Most importantly, the consent form should clearly define the goals of therapy. These goals may need adjustment as treatment progresses; however, the importance of unambiguous end points cannot be overstated, particularly if problems with prescribing develop. An information leaflet can be usefully incorporated into a consent form.

Informed consent should include the following:

• aims should be set for less pain rather than no pain;

• realistic functional goals should be set;

• there should be discussion regarding the likelihood of dependence and the risk of addictive behavior, i.e. that all patients will become dependent and are likely to experience withdrawal symptoms if opioids are suddenly ceased;

• there is lack of data on the long-term outcome of the effects of medically prescribed opioids;

• the potential for cognitive impairment should be discussed, including:

- driving motor vehicles while commencing opioid therapy;

- temporary worsening around the time of dose escalation;

- the likelihood of increased sedation if benzodiazepines and/or alcohol are used;

• patients should be alerted to the possibility (for women) of physical dependence of children born to them if they continue to take opioids in late pregnancy;

• indications should be identified for the cessation of treatment with opioids and an indication of unacceptable behavior (included here could be practice rules about repeat prescriptions and amount of notice required);

• patients must accept responsibility for:

- ensuring that their supply of medication does not run out after hours;

- the security of their medication;

- keeping review appointments;

- using only one doctor (or their nominee in case of leave) to supply this medication.
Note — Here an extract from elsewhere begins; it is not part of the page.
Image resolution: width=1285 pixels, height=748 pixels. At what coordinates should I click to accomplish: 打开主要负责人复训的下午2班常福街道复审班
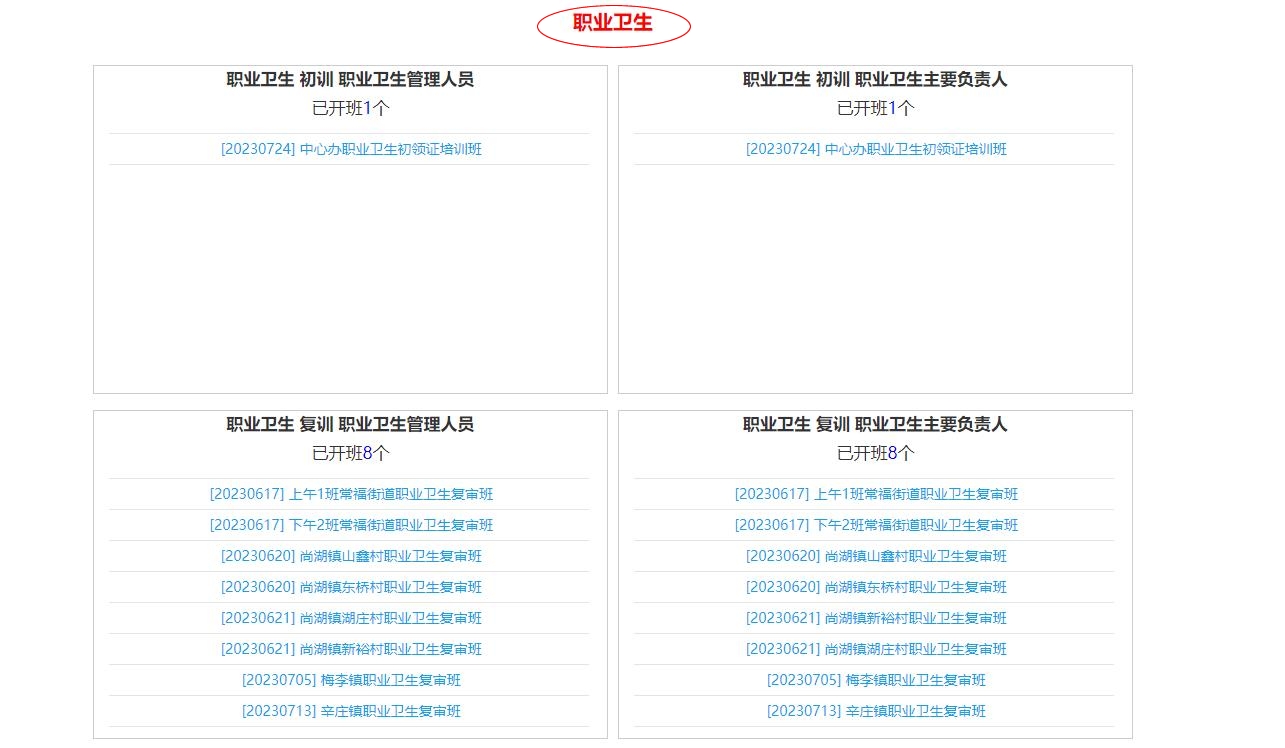[x=876, y=524]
• side effects and their management should be discussed, e.g. constipation, nausea, sedation, dry mouth, urinary hesitancy, possible hormonal effects;

• if methadone is the drug to be prescribed, emphasis on the risks of cessation and restarting, and unapproved dose escalations must be made.

In selected patients, it may be appropriate to discuss the definitions of the following terms and to include them in the information/consent form in order to increase compliance and ensure a more thorough understanding of consent.
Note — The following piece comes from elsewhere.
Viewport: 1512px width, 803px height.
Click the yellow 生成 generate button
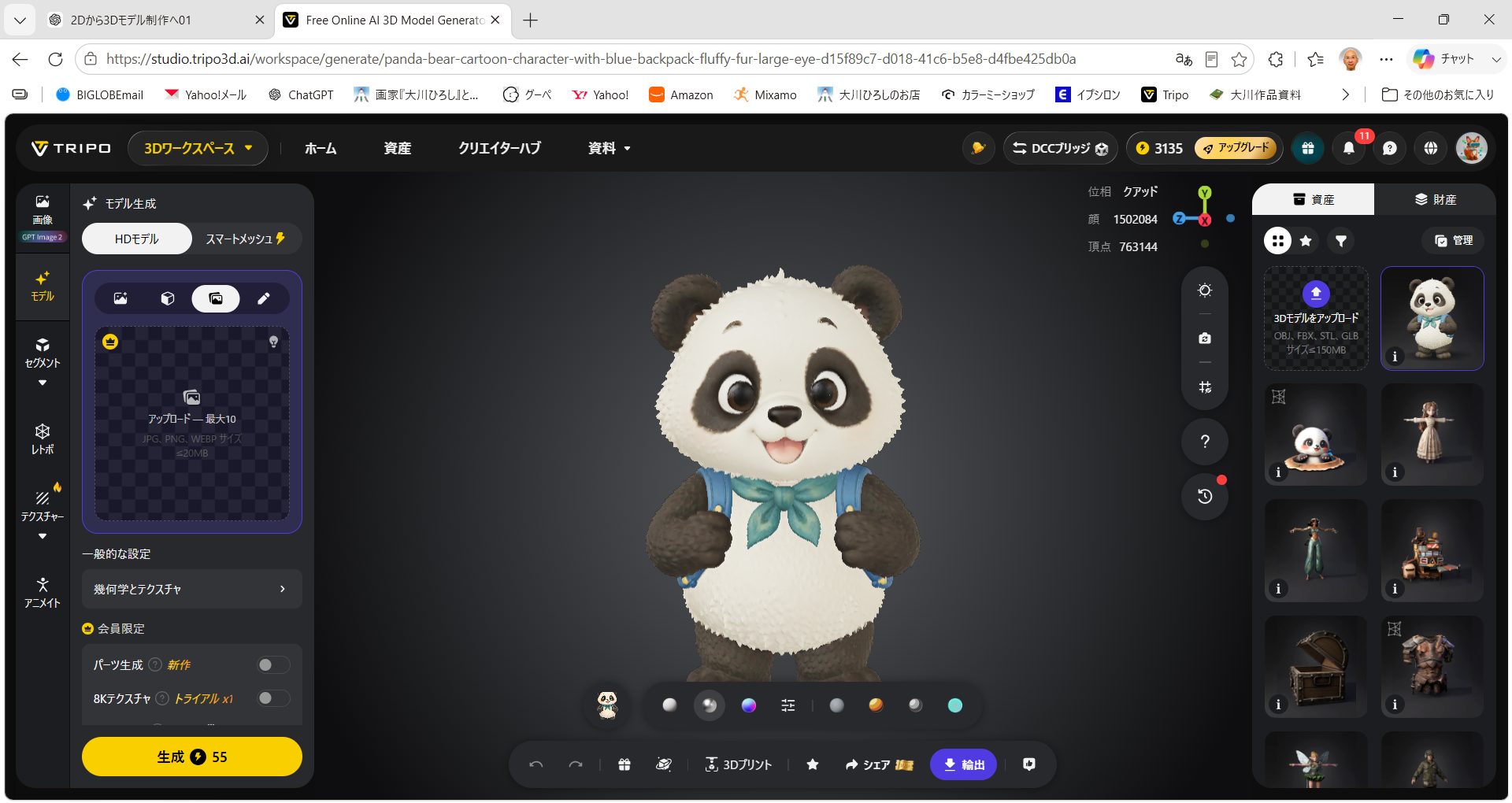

Tolerance refers to decreasing pain control with the same dose of opioid over a given time period. Tolerance to side effects, such as sedation and nausea, appears earlier than it does to analgesia. It usually occurs in the first six months of dosing. Tolerance does not imply addiction.

Physical dependence refers to a constellation of physiological signs and symptoms seen on abrupt withdrawal of an opioid. The severity of symptoms varies between patients. They include coryza, tremor, sweating, abdominal cramps, arthralgia, myalgia, vomiting, and diarrhea. Patients can be reassured regarding this phenomenon. It is the same for opioids as it is for many other medications, e.g. antihypertensives, antiepileptics, or insulin.

Addiction is a psychosocial disorder characterized by the compulsive use of a substance and preoccupation with obtaining it. This is despite evidence that continued use results in physical, emotional, social, or economic harm.